EXERCISE AIM:
From the records below, take each line where the string "will" shows up and copy it.

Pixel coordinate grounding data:
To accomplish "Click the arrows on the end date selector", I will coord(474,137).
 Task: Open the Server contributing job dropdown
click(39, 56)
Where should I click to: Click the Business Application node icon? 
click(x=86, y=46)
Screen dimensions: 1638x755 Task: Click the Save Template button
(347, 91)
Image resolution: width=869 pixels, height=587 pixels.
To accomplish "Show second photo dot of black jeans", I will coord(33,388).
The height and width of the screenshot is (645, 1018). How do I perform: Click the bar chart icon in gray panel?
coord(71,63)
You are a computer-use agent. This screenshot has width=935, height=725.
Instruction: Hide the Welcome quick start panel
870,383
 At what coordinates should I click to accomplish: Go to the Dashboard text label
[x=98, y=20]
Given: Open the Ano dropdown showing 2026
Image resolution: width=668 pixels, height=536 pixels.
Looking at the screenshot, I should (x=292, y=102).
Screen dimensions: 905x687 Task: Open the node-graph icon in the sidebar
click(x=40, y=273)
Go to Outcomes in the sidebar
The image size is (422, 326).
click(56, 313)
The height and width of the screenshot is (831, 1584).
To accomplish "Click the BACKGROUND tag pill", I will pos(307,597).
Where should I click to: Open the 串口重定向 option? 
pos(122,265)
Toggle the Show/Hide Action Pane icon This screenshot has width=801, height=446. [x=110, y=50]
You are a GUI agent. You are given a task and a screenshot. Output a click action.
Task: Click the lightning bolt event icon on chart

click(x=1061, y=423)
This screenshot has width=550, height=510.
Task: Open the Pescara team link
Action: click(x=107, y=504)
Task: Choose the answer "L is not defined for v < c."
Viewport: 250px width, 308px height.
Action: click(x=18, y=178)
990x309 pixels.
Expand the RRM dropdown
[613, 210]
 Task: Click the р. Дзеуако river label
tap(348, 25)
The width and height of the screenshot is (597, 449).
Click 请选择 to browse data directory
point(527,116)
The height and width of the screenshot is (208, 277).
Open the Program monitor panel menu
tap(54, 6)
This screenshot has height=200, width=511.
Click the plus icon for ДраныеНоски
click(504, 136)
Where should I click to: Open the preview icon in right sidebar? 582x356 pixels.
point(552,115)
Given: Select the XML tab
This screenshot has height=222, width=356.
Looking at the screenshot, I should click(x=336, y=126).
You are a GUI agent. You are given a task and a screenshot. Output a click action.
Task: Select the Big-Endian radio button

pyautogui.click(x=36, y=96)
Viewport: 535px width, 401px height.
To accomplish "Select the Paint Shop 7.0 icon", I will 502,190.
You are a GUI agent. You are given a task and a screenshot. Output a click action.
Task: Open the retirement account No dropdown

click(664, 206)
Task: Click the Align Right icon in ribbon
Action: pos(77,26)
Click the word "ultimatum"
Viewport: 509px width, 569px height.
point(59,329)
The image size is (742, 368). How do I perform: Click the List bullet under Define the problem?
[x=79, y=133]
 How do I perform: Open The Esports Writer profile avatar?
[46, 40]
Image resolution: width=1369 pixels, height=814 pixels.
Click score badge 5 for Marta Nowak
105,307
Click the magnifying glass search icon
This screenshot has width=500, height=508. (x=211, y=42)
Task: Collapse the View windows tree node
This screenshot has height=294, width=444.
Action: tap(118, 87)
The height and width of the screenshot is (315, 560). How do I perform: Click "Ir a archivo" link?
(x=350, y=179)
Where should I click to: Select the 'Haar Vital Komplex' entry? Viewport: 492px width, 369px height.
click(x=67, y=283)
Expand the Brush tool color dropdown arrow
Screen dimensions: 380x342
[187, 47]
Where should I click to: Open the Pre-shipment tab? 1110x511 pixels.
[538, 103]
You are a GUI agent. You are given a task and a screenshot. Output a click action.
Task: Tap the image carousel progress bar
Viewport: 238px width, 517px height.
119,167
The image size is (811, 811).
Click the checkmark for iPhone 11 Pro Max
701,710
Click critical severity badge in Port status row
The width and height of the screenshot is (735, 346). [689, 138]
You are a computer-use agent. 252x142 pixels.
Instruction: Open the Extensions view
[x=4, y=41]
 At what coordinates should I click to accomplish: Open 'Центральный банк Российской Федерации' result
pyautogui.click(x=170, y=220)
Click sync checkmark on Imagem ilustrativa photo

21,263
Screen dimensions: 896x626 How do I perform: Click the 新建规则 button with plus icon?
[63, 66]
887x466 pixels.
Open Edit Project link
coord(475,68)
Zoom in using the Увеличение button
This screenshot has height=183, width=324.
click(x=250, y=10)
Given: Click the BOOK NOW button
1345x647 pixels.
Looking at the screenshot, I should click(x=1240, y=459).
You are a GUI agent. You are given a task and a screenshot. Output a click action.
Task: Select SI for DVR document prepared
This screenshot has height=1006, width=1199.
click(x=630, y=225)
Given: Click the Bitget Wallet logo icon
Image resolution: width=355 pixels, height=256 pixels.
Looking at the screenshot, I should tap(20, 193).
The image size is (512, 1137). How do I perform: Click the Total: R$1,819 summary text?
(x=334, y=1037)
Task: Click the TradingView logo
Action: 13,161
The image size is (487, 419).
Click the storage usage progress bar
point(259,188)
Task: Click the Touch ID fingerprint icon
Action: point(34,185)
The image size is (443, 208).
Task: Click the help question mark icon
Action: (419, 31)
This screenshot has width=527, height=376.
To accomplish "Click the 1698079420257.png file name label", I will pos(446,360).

ANSWER:
To accomplish "Click the arrows on the end date selector", I will coord(474,137).
To accomplish "Show second photo dot of black jeans", I will coord(33,388).
To accomplish "Click the BACKGROUND tag pill", I will pos(307,597).
To accomplish "Select the Paint Shop 7.0 icon", I will 502,190.
To accomplish "Click the 1698079420257.png file name label", I will pos(446,360).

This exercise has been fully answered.